* [Data under study]:
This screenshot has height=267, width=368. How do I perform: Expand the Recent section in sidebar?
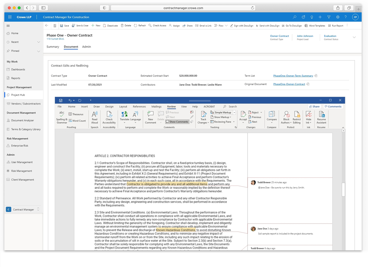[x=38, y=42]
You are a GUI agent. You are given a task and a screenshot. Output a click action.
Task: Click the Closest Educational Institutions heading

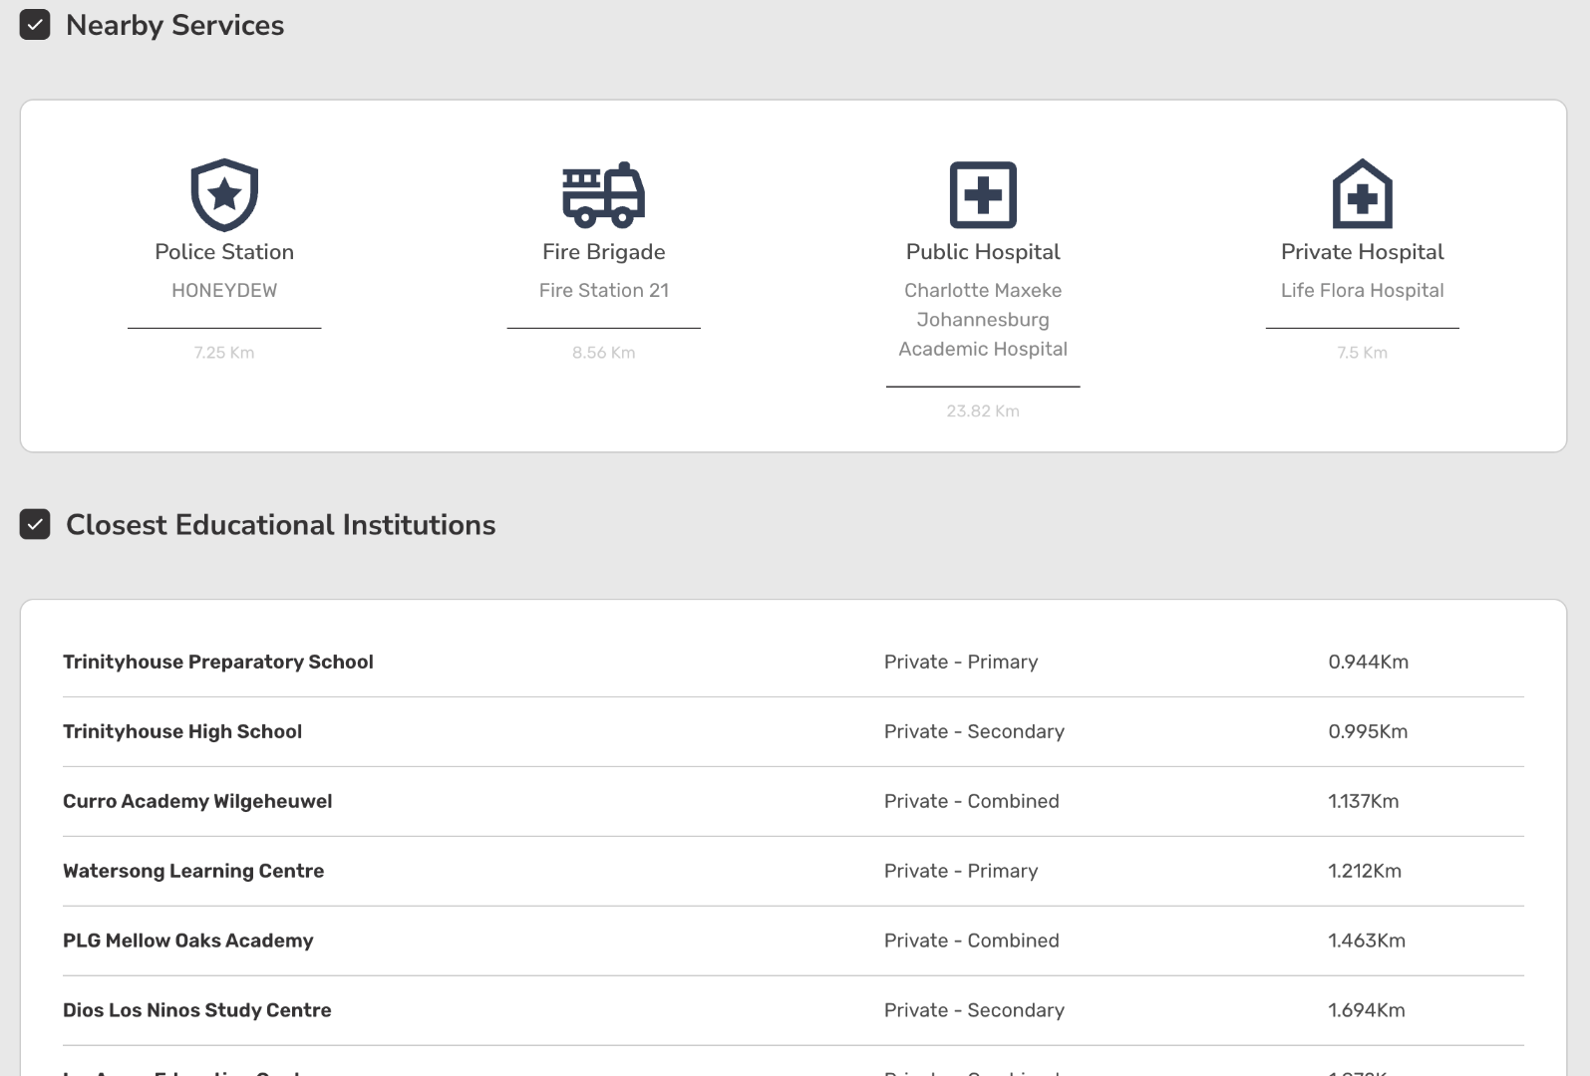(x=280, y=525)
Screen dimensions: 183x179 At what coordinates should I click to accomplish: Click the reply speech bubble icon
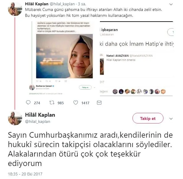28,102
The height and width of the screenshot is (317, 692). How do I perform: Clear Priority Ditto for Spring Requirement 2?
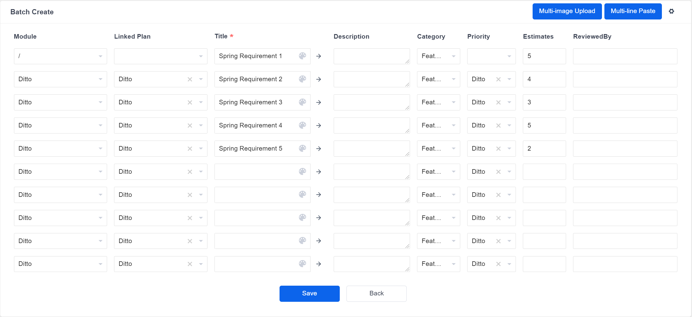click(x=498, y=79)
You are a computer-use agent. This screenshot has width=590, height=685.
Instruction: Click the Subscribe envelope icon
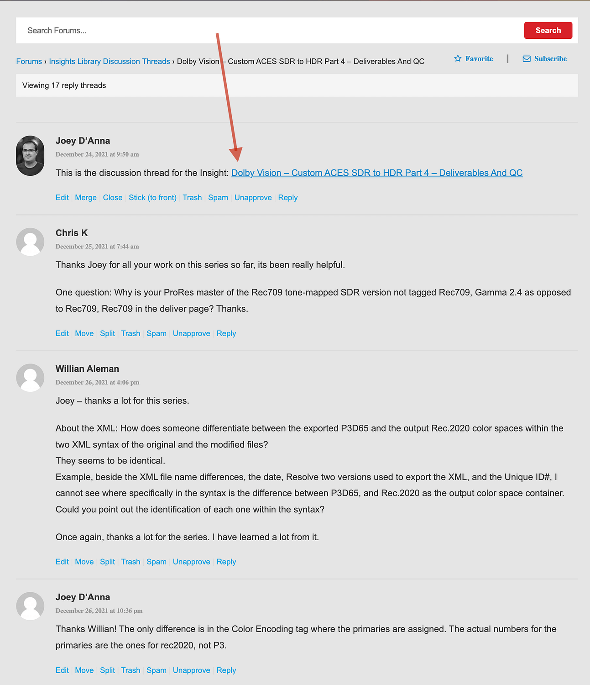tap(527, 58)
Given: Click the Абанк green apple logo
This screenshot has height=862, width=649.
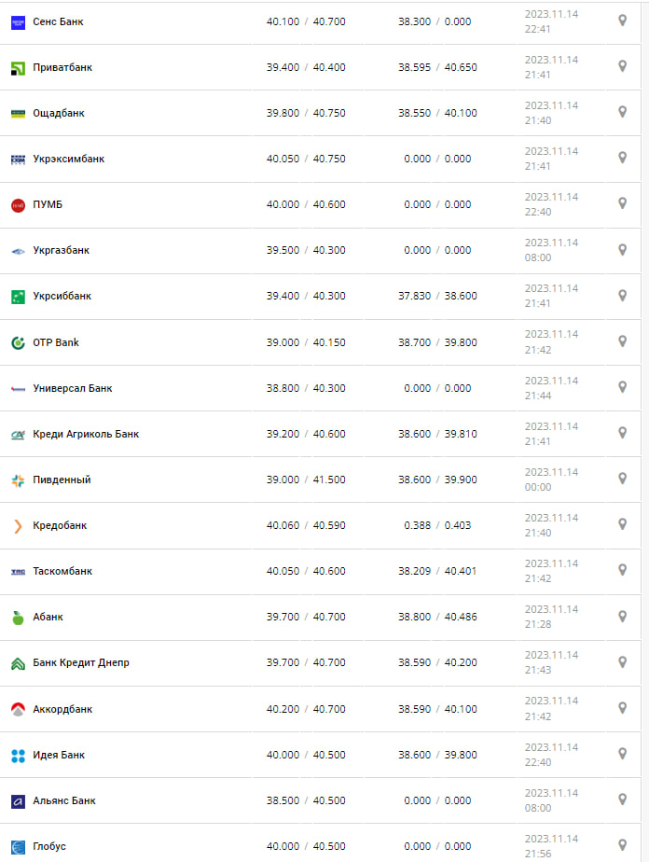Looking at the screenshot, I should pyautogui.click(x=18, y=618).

* [Work instruction]: With the pictures omitted, restate every entry above word for word.

* [Exercise result]:
This screenshot has height=267, width=368. How do I perform: Expand the Recent section in sidebar?
[x=38, y=42]
You are a GUI agent. You are given a task and a screenshot. Output a click action.
Task: Click the Closest Educational Institutions heading

(x=280, y=525)
Screen dimensions: 183x179 At what coordinates should I click to accomplish: Click the reply speech bubble icon
28,102
The height and width of the screenshot is (317, 692). How do I perform: Clear Priority Ditto for Spring Requirement 2?
click(x=498, y=79)
You are a computer-use agent. This screenshot has width=590, height=685.
Instruction: Click the Subscribe envelope icon
tap(527, 58)
Given: Click the Абанк green apple logo
This screenshot has height=862, width=649.
Looking at the screenshot, I should pyautogui.click(x=18, y=618).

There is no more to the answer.